EN IMAGES – Le Yémen n’est plus qu’un enfer sur Terre
Ta’izz, sur la ligne de front. La ville est complètement détruite. Entre les ruines, des camionnettes transportent des hommes lourdement armés. Les séparatistes du sud, les partisans du gouvernement et même les membres d'al-Qaïda au Yémen… Toutes les forces du conflit ont été prévenues de notre arrivée – je suis sur place avec la Croix-Rouge internationale – et veulent toutes nous escorter. Surtout les fidèles du gouvernement qui nous suivent pas à pas.
Pas d’eau courante, des hôpitaux fermés, des ordures qui s’entassent, des écoles bombardées, des toilettes qui fonctionnent mal et pas d’électricité : la destruction des infrastructures les plus élémentaires, à Ta’izz comme dans tout le pays, ont provoqué une véritable crise de santé publique. Les vingt millions de Yéménites confrontés à une « insécurité alimentaire aiguë et grave » représentent 67 % de la population. Durant les trois dernières années de guerre, le nombre d’enfants souffrant de malnutrition aiguë sévère a augmenté de 90 % selon le CICR, entraînant un retard de croissance chez 50 % des enfants. L’ONG Save the Children estime que plus de 85 000 enfants souffrant de malnutrition aiguë sont sans doute décédés entre 2015 et 2018. « Au Yémen, un enfant meurt toutes les dix minutes d’une maladie qui aurait pu être évitée », a déclaré Geert Cappalaere, représentant de l’UNICEF pour le Moyen-Orient.

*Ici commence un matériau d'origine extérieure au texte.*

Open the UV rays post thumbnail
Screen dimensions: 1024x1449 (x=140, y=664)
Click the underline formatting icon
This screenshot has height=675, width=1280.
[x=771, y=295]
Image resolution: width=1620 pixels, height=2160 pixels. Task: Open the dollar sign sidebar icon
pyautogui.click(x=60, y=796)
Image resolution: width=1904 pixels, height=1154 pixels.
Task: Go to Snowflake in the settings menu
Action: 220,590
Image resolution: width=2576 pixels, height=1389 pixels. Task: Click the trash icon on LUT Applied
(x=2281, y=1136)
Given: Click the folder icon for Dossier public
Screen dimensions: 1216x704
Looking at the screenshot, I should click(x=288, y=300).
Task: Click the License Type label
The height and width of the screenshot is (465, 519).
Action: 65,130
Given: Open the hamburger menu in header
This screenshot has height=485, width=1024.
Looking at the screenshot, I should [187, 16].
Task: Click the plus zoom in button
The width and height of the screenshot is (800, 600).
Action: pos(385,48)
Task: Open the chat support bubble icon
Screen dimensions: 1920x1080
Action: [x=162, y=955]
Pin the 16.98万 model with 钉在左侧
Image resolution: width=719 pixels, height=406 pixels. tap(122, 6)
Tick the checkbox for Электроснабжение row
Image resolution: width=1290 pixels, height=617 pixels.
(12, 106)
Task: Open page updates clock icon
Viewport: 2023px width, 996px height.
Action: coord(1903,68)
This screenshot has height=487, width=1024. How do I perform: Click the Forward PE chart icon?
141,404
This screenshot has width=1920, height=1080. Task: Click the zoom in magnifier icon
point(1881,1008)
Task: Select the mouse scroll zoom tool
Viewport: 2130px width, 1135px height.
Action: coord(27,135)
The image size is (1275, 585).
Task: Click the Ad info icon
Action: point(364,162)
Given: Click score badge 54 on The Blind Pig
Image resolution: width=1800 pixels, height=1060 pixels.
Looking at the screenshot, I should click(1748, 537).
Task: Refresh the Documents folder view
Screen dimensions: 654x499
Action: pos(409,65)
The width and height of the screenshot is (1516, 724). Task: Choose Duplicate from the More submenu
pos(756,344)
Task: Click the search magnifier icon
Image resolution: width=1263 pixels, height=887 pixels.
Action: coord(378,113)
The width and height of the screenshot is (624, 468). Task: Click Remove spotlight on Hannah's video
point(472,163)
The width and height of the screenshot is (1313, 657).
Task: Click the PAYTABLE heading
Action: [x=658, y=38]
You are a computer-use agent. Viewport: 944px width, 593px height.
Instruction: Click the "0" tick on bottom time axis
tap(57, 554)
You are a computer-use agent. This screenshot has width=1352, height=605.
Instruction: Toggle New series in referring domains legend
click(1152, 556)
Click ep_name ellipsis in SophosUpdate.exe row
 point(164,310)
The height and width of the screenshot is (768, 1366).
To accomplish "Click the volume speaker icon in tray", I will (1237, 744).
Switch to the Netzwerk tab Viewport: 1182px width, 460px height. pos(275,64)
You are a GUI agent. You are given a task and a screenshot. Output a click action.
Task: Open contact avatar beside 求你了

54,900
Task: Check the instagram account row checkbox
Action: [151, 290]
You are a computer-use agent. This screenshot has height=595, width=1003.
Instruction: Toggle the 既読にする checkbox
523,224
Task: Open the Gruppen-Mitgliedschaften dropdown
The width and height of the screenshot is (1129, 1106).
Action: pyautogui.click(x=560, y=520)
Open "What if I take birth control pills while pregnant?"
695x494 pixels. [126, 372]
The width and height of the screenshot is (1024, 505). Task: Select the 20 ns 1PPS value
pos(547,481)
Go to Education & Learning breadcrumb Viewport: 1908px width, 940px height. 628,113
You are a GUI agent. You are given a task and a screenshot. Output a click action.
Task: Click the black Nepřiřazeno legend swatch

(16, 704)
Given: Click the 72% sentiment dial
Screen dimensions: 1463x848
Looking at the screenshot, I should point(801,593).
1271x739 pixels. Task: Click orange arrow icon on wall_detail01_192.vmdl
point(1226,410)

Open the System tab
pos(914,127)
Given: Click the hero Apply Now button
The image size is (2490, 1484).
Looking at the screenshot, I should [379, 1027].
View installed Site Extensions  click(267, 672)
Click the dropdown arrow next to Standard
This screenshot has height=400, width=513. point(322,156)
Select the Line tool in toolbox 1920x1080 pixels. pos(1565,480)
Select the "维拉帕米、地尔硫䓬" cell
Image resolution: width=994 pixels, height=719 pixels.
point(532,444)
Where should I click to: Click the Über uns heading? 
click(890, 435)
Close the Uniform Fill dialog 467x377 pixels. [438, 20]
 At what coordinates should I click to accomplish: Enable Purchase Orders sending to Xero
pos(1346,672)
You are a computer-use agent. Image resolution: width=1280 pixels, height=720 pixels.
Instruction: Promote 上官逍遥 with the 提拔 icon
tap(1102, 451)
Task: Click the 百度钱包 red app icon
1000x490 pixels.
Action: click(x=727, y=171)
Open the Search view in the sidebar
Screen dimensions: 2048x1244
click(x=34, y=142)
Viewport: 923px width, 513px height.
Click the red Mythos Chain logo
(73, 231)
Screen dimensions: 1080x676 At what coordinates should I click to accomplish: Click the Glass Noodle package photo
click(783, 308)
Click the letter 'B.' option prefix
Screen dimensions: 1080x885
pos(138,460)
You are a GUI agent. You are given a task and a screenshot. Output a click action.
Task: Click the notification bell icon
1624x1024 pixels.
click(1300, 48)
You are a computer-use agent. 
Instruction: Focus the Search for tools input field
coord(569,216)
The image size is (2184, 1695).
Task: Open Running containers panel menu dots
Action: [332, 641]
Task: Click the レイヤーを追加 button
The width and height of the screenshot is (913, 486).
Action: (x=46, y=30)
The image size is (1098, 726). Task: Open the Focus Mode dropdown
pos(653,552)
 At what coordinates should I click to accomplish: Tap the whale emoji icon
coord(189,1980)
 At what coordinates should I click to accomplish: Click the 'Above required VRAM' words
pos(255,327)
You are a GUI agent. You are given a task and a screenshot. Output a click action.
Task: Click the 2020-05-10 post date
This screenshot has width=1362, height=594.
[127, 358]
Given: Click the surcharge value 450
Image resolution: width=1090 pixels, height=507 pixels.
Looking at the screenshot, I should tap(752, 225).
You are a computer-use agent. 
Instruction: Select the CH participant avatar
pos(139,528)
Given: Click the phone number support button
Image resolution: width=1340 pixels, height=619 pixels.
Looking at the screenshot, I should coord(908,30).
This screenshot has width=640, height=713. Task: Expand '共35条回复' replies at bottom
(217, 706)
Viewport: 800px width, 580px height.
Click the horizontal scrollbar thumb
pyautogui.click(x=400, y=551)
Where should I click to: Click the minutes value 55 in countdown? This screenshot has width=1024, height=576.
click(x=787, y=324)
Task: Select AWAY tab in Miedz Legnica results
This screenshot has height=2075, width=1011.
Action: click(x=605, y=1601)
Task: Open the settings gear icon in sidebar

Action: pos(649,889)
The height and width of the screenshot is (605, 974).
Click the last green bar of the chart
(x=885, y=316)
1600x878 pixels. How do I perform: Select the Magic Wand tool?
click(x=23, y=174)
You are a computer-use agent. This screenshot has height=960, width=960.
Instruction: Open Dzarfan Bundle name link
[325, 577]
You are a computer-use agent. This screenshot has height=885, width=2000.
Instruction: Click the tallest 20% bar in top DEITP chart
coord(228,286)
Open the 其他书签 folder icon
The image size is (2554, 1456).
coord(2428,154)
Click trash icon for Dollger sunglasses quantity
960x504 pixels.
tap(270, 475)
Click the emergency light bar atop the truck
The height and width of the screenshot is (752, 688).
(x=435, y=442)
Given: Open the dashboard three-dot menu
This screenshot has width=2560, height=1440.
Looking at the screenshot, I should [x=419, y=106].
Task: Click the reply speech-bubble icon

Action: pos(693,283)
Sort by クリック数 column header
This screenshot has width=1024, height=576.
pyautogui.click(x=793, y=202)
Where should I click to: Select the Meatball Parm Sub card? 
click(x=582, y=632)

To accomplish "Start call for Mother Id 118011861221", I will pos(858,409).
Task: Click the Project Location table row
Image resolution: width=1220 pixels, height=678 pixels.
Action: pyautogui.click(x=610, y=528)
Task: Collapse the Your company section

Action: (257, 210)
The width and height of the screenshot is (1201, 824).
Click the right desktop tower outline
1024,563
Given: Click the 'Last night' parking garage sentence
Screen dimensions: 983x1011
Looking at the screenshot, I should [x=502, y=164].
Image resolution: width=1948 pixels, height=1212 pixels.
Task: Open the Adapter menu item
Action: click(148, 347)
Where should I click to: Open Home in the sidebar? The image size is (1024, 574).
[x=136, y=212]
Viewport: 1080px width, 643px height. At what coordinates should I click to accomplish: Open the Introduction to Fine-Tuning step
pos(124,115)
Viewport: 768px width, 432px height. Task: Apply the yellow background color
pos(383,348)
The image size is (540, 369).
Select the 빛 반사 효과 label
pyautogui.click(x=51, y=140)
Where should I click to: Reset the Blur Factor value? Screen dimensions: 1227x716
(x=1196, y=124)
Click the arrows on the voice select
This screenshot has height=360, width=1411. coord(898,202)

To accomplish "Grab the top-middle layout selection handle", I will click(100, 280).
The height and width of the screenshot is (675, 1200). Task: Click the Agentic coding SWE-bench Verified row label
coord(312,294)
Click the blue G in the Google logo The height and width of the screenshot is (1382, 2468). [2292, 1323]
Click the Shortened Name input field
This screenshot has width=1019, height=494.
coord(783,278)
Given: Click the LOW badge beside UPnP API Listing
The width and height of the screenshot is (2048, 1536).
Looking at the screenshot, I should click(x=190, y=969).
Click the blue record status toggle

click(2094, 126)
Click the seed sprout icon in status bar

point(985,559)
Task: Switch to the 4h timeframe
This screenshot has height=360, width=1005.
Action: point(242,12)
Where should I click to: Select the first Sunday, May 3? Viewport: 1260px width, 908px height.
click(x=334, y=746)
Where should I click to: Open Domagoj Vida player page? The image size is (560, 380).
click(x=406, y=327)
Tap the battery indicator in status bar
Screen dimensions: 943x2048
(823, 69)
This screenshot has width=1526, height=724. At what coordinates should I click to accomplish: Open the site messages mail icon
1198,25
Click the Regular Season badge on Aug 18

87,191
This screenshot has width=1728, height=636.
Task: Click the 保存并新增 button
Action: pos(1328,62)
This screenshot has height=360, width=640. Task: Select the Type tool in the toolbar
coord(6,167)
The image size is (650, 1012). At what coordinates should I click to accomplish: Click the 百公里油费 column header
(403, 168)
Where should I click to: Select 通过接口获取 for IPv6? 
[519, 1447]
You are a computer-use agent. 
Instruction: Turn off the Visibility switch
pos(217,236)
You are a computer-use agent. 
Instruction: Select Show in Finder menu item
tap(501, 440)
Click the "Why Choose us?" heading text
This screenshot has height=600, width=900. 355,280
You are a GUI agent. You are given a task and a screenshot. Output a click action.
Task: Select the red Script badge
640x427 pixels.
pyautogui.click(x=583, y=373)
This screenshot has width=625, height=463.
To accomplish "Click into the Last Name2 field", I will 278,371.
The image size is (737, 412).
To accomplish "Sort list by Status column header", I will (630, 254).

Quartier en ruines à Ta’izz, troisième plus grande ville du pays, qui compte environ trois millions d’habitants. Elle est en grande partie sous contrôle gouvernemental mais les Houthis en contrôlent aussi certaines zones et la périphérie. Pour les Yéménites qui y vivent, les conditions sont terribles : depuis quatre ans, il n’y a plus d’électricité et l’eau est distribuée une fois tous les cinquante jours.
Sanaa, inscrite au patrimoine mondial de l’UNESCO, a été en grande partie bombardée, y compris dans la vieille ville. En février 2018, des données radar satellitaires de l'Agence spatiale européenne ont montré l’ampleur des destructions, confirmant que la ville était touchée dans son ensemble. Depuis, la situation ne s’est pas arrangée, d’autant qu’en janvier, la coalition menée par l’Arabie saoudite a mené une nouvelle série de raids aériens contre la ville.
Dans la vieille ville d’Aden, près du marché, les femmes sont nombreuses à faire la manche, la plupart du temps avec leurs enfants. Selon des agences de l’ONU pour l’alimentation et l’agriculture, du Fonds pour l’enfance (UNICEF) et du Programme alimentaire mondial (PAM), quelque « 15,9 millions de personnes se réveillent déjà affamés » au Yémen. C’est à Aden que se trouve la Banque centrale du Yémen depuis son déménagement de Sanaa en 2016. Mais l’institution peine à soutenir la monnaie nationale, le riyal, qui a perdu deux tiers de sa valeur depuis 2015. Depuis 2015 et l’intervention militaire saoudienne dans le conflit, l’économie nationale s’est contractée de 50 % : le taux de chômage culmine à plus de 30 % et l’inflation devrait être de 42 %. La majorité des fonctionnaires ne sont pas payés. « Une large proportion de la population, même dans les régions les plus stables, ne peut accéder aux denrées alimentaires les plus basiques car leur prix a bondi de 150 % par rapport aux niveaux d’avant la crise », déplore l’ONU.
À Fedj Attan, dans la banlieue de Sanaa, dévastée par les bombes, des enfants jouent parmi les ruines. L’UNICEF s’alarme régulièrement du sort des enfants au Yémen, confrontés, au-delà de la malnutrition, à la violence, aux privations et à la maladie. Les familles au Yémen se voient obligées de prendre des mesures extrêmes si elles veulent survivre, souvent au détriment du bien-être de leurs enfants. Certaines ne voient pas d’autres alternatives que d’envoyer leurs enfants au front, d’autres dans la rue pour mendier ou travailler, ou même de marier leurs filles à un âge inapproprié. Près de deux millions d’enfants ne vont pas à l’école, 2 500 écoles ne sont plus en état de fonctionner : endommagées, détruites ou occupées par des militaires. La scolarité de près de 4,5 millions d’enfants est menacée en raison de l’absence de rémunération des enseignants.